高力ボルト摩擦接合は材料同士の摩擦抵抗で接合するもので、重要なことは滑り難い摩擦面処理を保持させていることの確認と、その摩擦面を押さえつける高力ボルトの張力導入が確実に行われていることの確認できる。具体的には、接合接触部に赤錆を発生させるかまたはショットブラスト処理(接合部表面に微細な鉄球を満遍なく打ち付け滑り難い肌荒れをさせる処理)を行うことの確認である。

赤錆を発生させるのは自然現象なので、そのコントロールは難しい。

錆が多くなり浮き錆にすると逆効果で耐力は保証されない。工場施工から現場建て方までの工期が短い場合は、赤錆が得られないので錆発生促進剤を塗布するケースもある。

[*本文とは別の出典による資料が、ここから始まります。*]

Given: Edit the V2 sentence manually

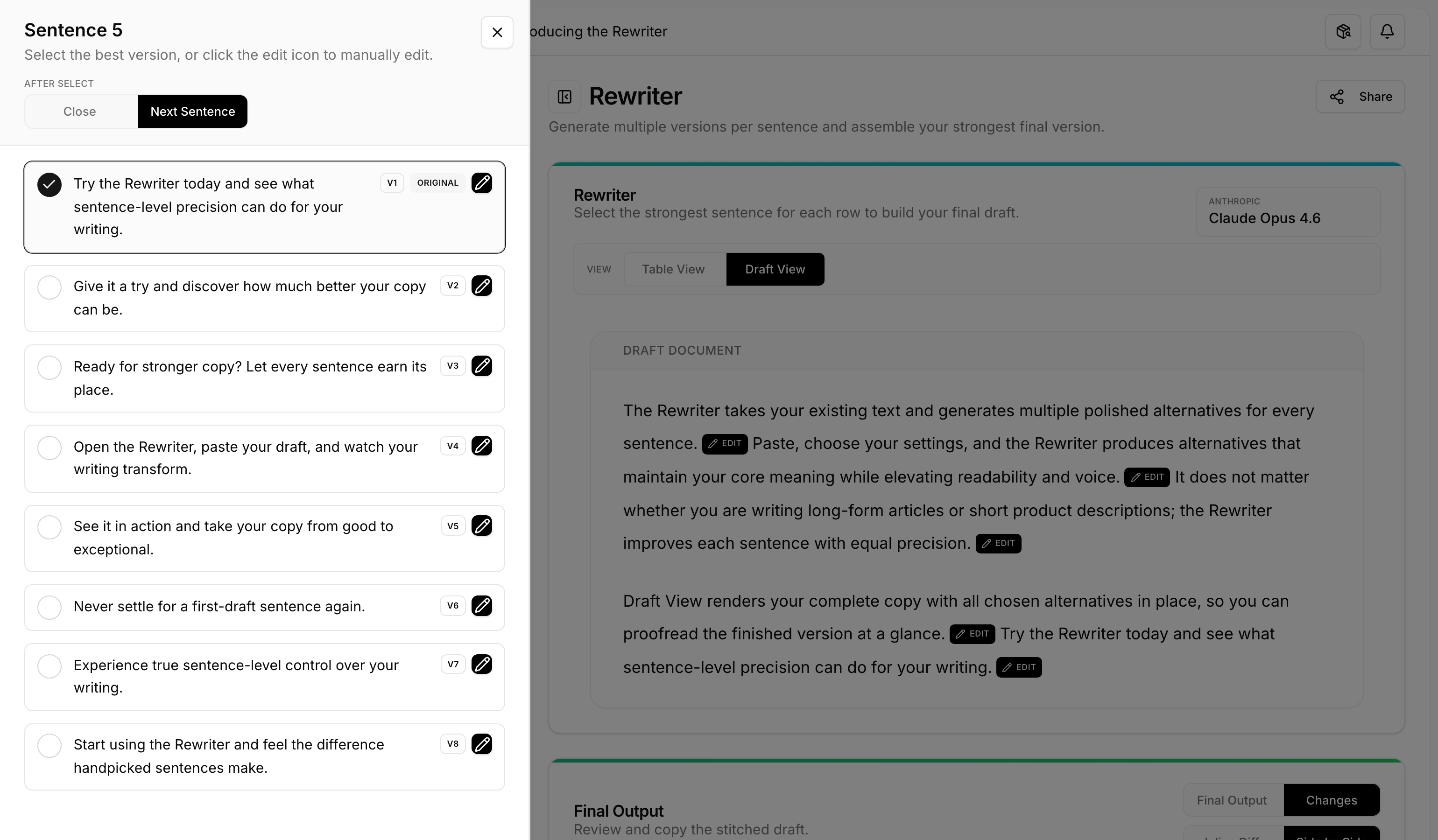Looking at the screenshot, I should (x=482, y=286).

錆発生促進剤で塩分を多く含んでいるものは、その使用管理も重要となる。ショットブラスト処理を行っても、品質監理を徹底していない工場では、使用し過ぎでヘタレた鉄球を交換せずに長期に使用し接合表面を適度な肌荒れにできていない場合もある。赤錆にしろ、ショットブラスト処理にしろ、基準はあるものの、その表面の適否は目視に拠るので管理者及び監理者の知識は確かでなければならない。

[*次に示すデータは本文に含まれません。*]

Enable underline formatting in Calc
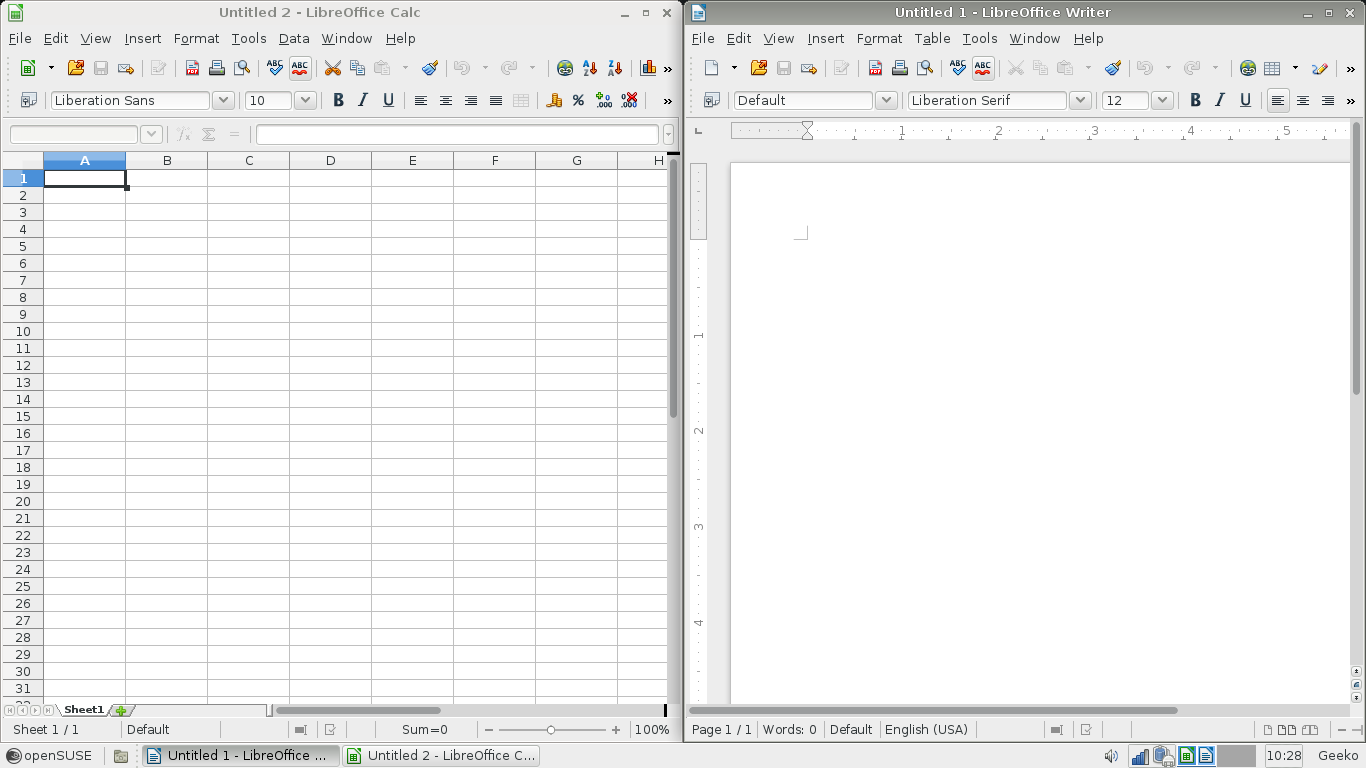 (x=388, y=100)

HTBの張力導入管理はボルト締め付けトルクで確認する。六角HTBの場合はトルクレンチで確認するが、最近は大半がトルシャ型のHTBが使用されている。

トルシャ型は一定のトルクが加わるとボルトの先端が切断されるようになっているので張力導入確認が容易である。

しかし、ボルト軸部に一定のトルクが加わった状態にする為には、HTB・ナット・座金の保管状態や、共回り防止確認に対する一次締め後のマーキングによるナット回転量の確認を行わなければならない。

また、近年は亜鉛メッキ処理をした鋼構造物も多く制作されていて、HTBも亜鉛メッキが施されている場合がある。この場合も、摩擦面処理と張力導入との管理は重要である。一般的に亜鉛メッキ処理の場合は接合耐力が20%程度低下する。

亜鉛メッキの場合、トルシャ型のHTBは錆の問題から使用されない場合が多く、必然的に六角HTBを使用することとなり、トルク管理はトルクレンチにて行うことになる。

HTBは高張力の応力を加えているので、応力の緩み(レラクゼーション)が起こらないにしなくてはいけない。その為に、HTBに溶接する等の熱を加えるのは厳禁である。

建築士は正しい知識の基に高力ボルト摩擦接合を使用していかなければならない。

*1 このエピソードは「東京タワーは曲がっていなかった」豊島光夫著:文芸社発行を参考とした。